Passage shown:
==============================

Pentecost Renewed: The Return of God’s Glory

When asked about the biblical meaning of Pentecost, we often say it is the day that God poured out His Holy Spirit. This answer is very relevant to the New Covenant meaning of Pentecost while the origins of this feast actually go back to a time more than 1500 years before that. This New Covenant pouring out of the Holy Spirit happened as the Feast of Weeks was being celebrated in Jerusalem.

This exploration for answers begins with the “discovery” that the disciples were in Jerusalem on the calendar date that Pentecost is celebrated. [1] That seems logical but it means that the events of that day of Pentecost cannot be separated from the essence of the other feast in the context of its celebration throughout the preceding centuries. What is this feast actually about?


Harvest Feast

Pentecost is traditionally a harvest feast. The day that follows the period of 7×7 days after the feast of Firstfruits, is the Pentecost Feast. [2] After the first fruits were sanctified, the rest of the crops were harvested.[3] In those days, Pentecost or the feast of Weeks was one of three feasts where the men were expected to come to temple in Jerusalem. The key moment was at 9 a.m. [4] as this was the hour of the wave sheaf offering in the temple (by two loaves of leavened bread).[5] The report in Acts tells us that the Holy Spirit was poured out at exactly this time and by doing so God fulfilled the reality of the shadow. It was the gift for the Bride of Christ.


The Torah

Another interesting theme runs through the Feast of Pentecost. According to Jewish tradition, the Feast of Weeks takes place on the same calendar day that Moses received the Torah from God. This Law was in essence the text of the marriage covenant God made on Mount Sinai with the freed Hebrew slaves. This Jewish tradition has a strong evidence to support it. In Exodus [6] we read that the Hebrew people arrived in the Sinai Desert on the “same day, on the day of the third month.”[7] That was 45 days after their departure from Egypt. Then Moses went up the mountain where he stayed for three days. On the third day he called a meeting of the elders and shared the words God had given Him. This took two full days, which means that on the morning of the third day, the Law was given. [8] This brought them to the 50th day.


Why Did God Choose the Day of Pentecost to Pour Out His Spirit?

==============================

Information provided:
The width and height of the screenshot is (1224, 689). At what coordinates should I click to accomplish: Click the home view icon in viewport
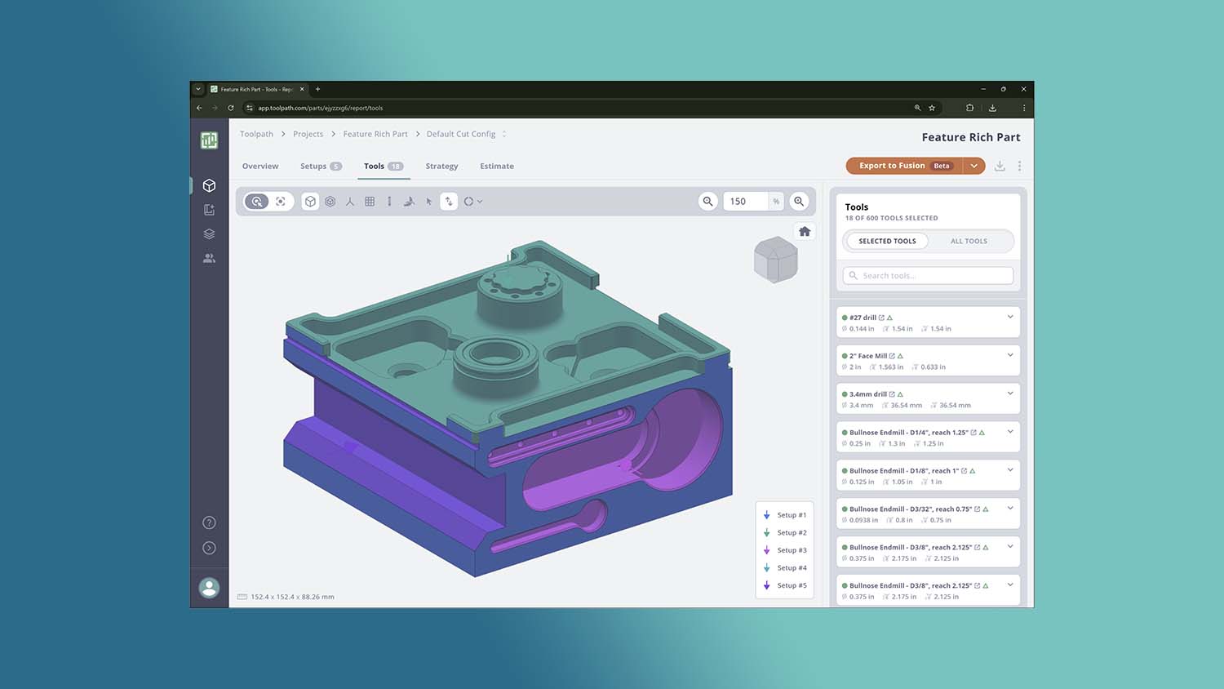[805, 232]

==============================

Stated task 1:
In the Pentecost article, transcribe the passage that begins at the words "When asked about" and stops after the words "feast actually about?".
Stated task 2:
Does the Pentecost article agree with each statement? Answer yes or no for each, and quote the deciding words.
(a) Pentecost was one of three feasts at which the men were expected to come to the temple in Jerusalem.
(b) The wave sheaf offering in the temple took place at noon.
(c) Moses stayed on the mountain for seven days.

Problem solution 1:
When asked about the biblical meaning of Pentecost, we often say it is the day that God poured out His Holy Spirit. This answer is very relevant to the New Covenant meaning of Pentecost while the origins of this feast actually go back to a time more than 1500 years before that. This New Covenant pouring out of the Holy Spirit happened as the Feast of Weeks was being celebrated in Jerusalem.

This exploration for answers begins with the “discovery” that the disciples were in Jerusalem on the calendar date that Pentecost is celebrated. [1] That seems logical but it means that the events of that day of Pentecost cannot be separated from the essence of the other feast in the context of its celebration throughout the preceding centuries. What is this feast actually about?

Problem solution 2:
(a) Yes: "Pentecost or the feast of Weeks was one of three feasts where the men were expected to come to temple in Jerusalem"
(b) No: "The key moment was at 9 a.m."
(c) No: "Then Moses went up the mountain where he stayed for three days."